### Extract provided
_____
# how to plant micro sword and xmas moss



## alisha221 (Oct 10, 2013)

i ordered online some micro sword and xmas moss both on a mesh mat. Well the micro swords came in dirt and looking stressed and the xmas moss nothing just a clump. Well im not going to put dirt in my tank. The only reason I did this was i think the betta plasric grass is ripping his fins. How can i go about planting the micro sword so that it will look like a mat in the tank and grow taller and fuller?


----------



## cowboy (Apr 14, 2013)

I can't answer that question but I have had fluval grass in my tank for at least 6 months without any damage. Granted live plants look and are better.


----------



## Bombalurina (Oct 10, 2011)

To make micro-sword grow as a carpet, rather than vertically, you do need quite high light. It will survive in low light -I had some and it did just fine - but it grew tall, not carpet-y. 

Rinse then both thoroughly - the dirt should wash away.


----------



## RussellTheShihTzu (Mar 19, 2013)

I'd contact the seller and if don't get at least a partial refund and you paid through PayPal, I'd file a dispute and get my $$ back.

Plant the Micro Swords individually and not in a clump. You can attach the moss to an aquarium-safe rock or driftwood or an ornament with fishing line. It will grow around the fishing line. Do not place the moss in clumps or the moss underneath will die.


----------



## alisha221 (Oct 10, 2013)

I paid $20 for all of it but he charged me about $7 to ship and i have to send the moss back and he will refund everything but shipping, but shipping on the box was only $3 so im going to bring that up.


----------



## RussellTheShihTzu (Mar 19, 2013)

So he'll refund you the cost of the moss and you are out the $7.00 he charged for shipping plus the return shipping for the moss? Sounds like expensive Micro Swords, to me. If you bring up the shipping charge discrepancy, he'll just say it was for packing materials, etc.
_____
### Required tasks
- A) Give the usernames of everyone who posted in the thread about planting micro sword and xmas moss, listing each one only once.
- B) In the rows, rewrite everything from the line with "Viewport: 1259px width, 926px height." up to and including the last row, putting "symbol" wherever "icon" occurs and leaving the rest as it is.

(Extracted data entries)
_____
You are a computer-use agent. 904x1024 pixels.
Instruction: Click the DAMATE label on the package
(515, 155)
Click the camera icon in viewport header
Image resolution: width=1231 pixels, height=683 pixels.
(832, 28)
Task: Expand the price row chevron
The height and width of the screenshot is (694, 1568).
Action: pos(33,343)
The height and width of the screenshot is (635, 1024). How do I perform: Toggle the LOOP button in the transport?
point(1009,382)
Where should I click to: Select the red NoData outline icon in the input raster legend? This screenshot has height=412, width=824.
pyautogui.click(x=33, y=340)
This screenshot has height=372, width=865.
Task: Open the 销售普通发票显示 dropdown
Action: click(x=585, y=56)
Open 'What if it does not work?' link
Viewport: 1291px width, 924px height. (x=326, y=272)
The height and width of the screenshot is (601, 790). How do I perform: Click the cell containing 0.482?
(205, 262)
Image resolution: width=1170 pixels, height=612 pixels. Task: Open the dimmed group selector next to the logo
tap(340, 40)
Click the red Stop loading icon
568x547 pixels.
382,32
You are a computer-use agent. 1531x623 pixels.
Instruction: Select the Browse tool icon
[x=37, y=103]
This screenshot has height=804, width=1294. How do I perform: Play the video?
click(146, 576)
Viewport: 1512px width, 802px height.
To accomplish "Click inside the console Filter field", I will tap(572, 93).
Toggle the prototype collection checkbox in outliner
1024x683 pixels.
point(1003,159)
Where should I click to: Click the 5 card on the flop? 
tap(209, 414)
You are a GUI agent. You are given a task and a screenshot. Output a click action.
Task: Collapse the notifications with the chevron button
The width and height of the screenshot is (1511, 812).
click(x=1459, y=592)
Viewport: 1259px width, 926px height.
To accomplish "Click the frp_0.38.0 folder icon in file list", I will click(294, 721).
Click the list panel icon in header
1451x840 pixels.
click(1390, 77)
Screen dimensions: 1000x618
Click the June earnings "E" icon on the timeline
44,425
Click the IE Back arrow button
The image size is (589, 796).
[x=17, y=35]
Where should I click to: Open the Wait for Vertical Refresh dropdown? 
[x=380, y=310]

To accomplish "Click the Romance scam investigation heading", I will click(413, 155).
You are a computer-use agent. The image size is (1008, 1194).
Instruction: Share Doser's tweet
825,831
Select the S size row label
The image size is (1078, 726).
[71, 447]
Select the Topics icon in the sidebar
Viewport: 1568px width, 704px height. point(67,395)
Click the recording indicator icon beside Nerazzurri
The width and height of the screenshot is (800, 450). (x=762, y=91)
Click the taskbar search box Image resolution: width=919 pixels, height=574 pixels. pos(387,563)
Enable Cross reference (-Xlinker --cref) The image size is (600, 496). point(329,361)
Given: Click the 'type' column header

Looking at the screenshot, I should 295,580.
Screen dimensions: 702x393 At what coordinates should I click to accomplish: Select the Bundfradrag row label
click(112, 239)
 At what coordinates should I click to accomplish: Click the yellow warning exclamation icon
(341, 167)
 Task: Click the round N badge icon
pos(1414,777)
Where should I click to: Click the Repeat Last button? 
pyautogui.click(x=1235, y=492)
_____
### Results of the tasks
- A) alisha221, cowboy, Bombalurina, RussellTheShihTzu

- B)
Viewport: 1259px width, 926px height.
To accomplish "Click the frp_0.38.0 folder symbol in file list", I will click(294, 721).
Click the list panel symbol in header
1451x840 pixels.
click(1390, 77)
Screen dimensions: 1000x618
Click the June earnings "E" symbol on the timeline
44,425
Click the IE Back arrow button
The image size is (589, 796).
[x=17, y=35]
Where should I click to: Open the Wait for Vertical Refresh dropdown? 
[x=380, y=310]

To accomplish "Click the Romance scam investigation heading", I will click(413, 155).
You are a computer-use agent. The image size is (1008, 1194).
Instruction: Share Doser's tweet
825,831
Select the S size row label
The image size is (1078, 726).
[71, 447]
Select the Topics symbol in the sidebar
Viewport: 1568px width, 704px height. point(67,395)
Click the recording indicator symbol beside Nerazzurri
The width and height of the screenshot is (800, 450). (x=762, y=91)
Click the taskbar search box Image resolution: width=919 pixels, height=574 pixels. pos(387,563)
Enable Cross reference (-Xlinker --cref) The image size is (600, 496). point(329,361)
Given: Click the 'type' column header

Looking at the screenshot, I should 295,580.
Screen dimensions: 702x393 At what coordinates should I click to accomplish: Select the Bundfradrag row label
click(112, 239)
 At what coordinates should I click to accomplish: Click the yellow warning exclamation symbol
(341, 167)
 Task: Click the round N badge symbol
pos(1414,777)
Where should I click to: Click the Repeat Last button? 
pyautogui.click(x=1235, y=492)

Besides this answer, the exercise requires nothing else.